▶ Work required:
Of all the lines below, return only those starting with the line holding "Click the green Y axis gizmo" and going on through the line holding "Switch to the", exactly as written.

▶ Records for the exercise:
^^^^

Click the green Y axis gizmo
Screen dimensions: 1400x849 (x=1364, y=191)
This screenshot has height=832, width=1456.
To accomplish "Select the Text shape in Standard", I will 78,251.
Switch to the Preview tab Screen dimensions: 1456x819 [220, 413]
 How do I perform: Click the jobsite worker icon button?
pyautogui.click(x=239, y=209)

^^^^

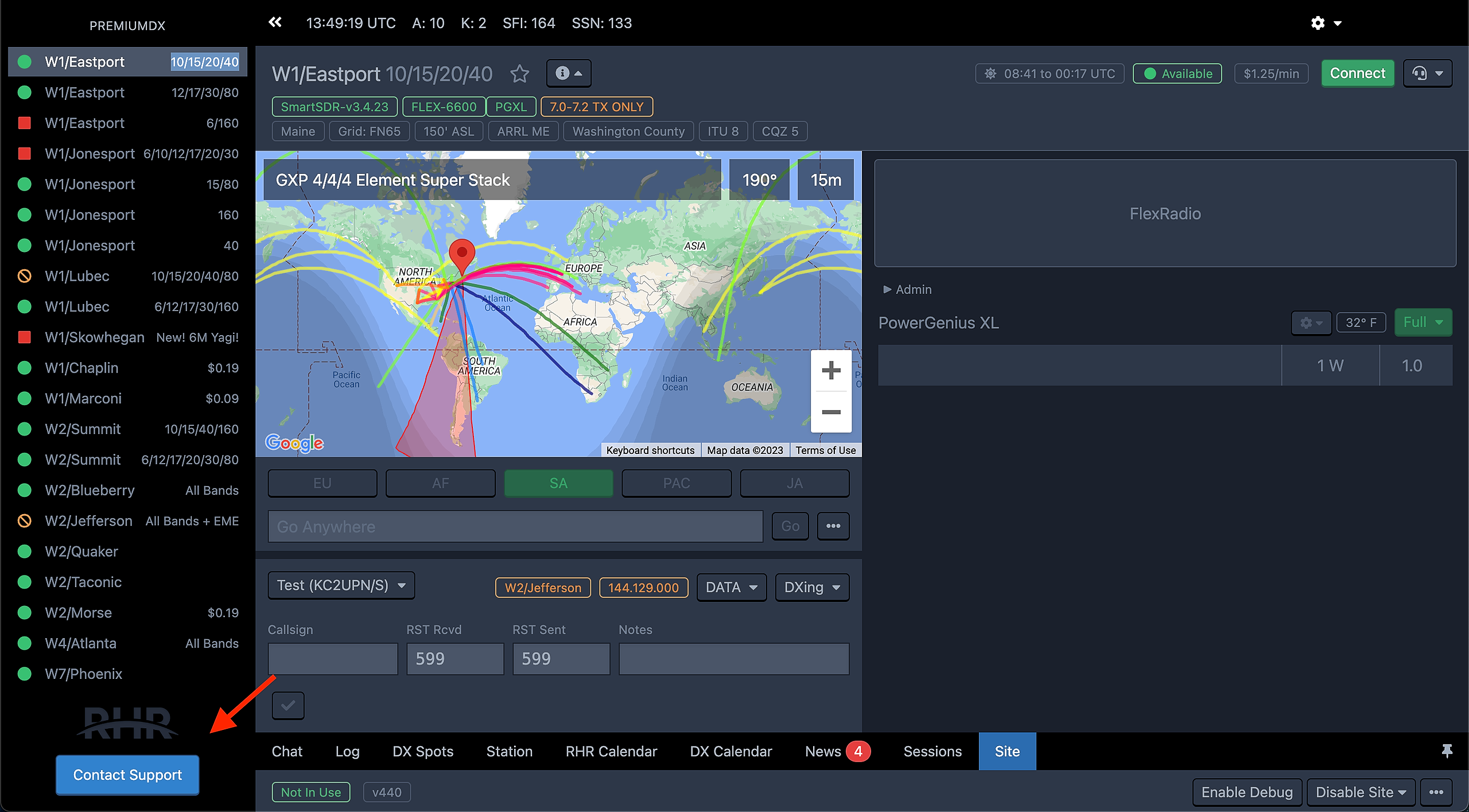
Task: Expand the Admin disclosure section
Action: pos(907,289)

^^^^

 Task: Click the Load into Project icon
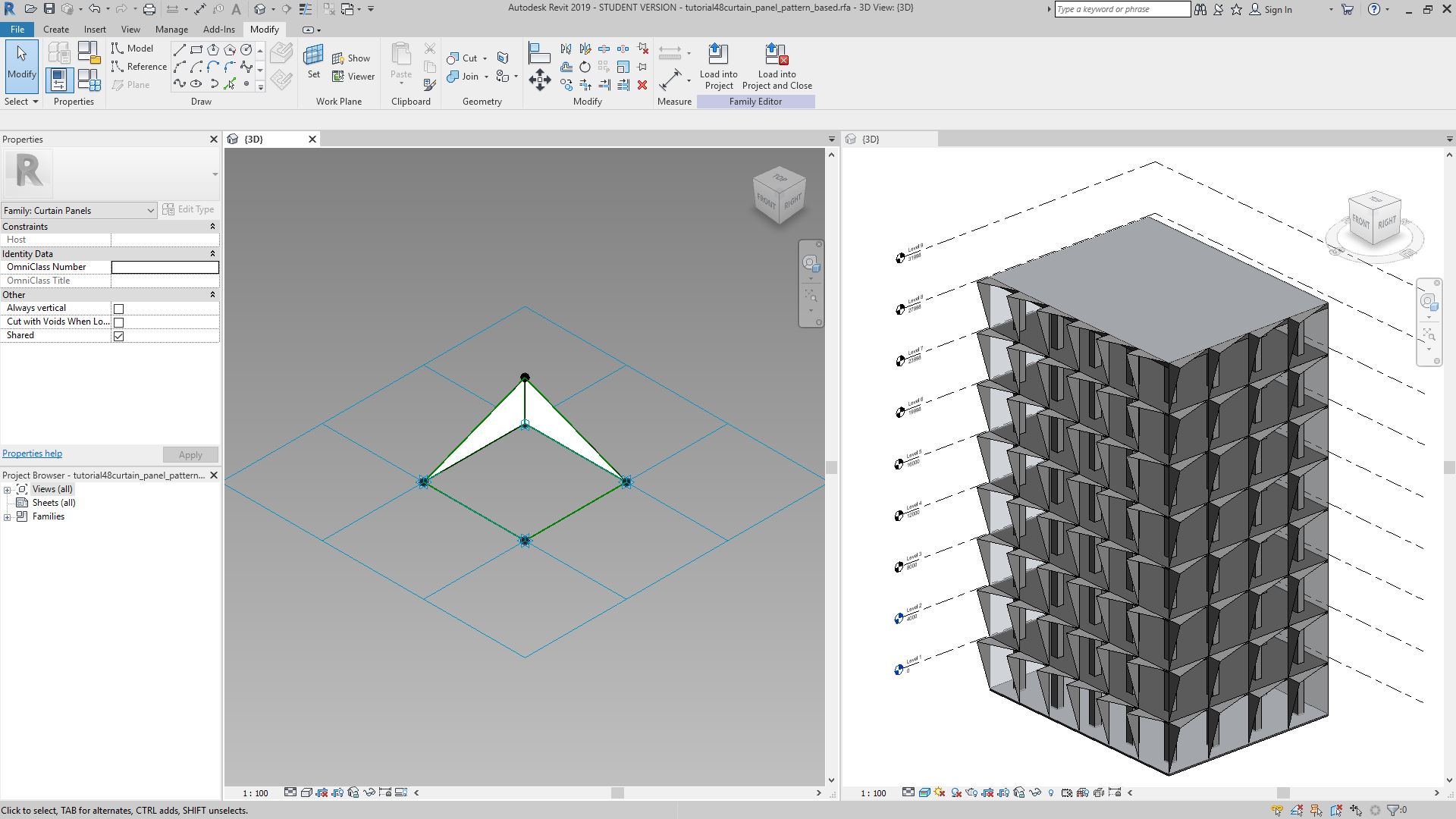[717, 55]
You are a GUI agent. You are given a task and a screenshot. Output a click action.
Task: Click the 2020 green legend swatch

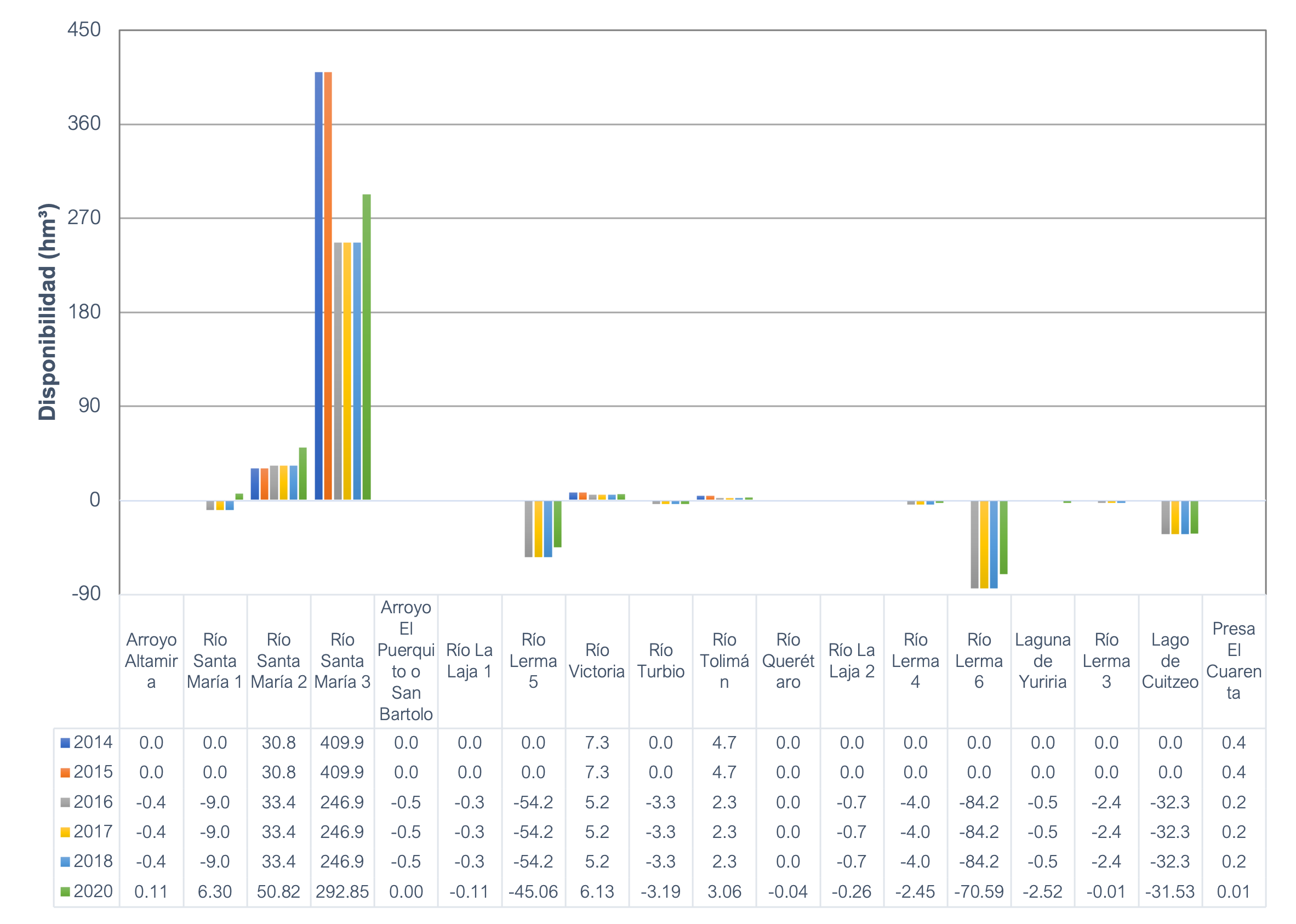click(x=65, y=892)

^^^^

▶ Task response:
Click the green Y axis gizmo
Screen dimensions: 1400x849 (x=1364, y=191)
This screenshot has height=832, width=1456.
To accomplish "Select the Text shape in Standard", I will 78,251.
Switch to the Preview tab Screen dimensions: 1456x819 [220, 413]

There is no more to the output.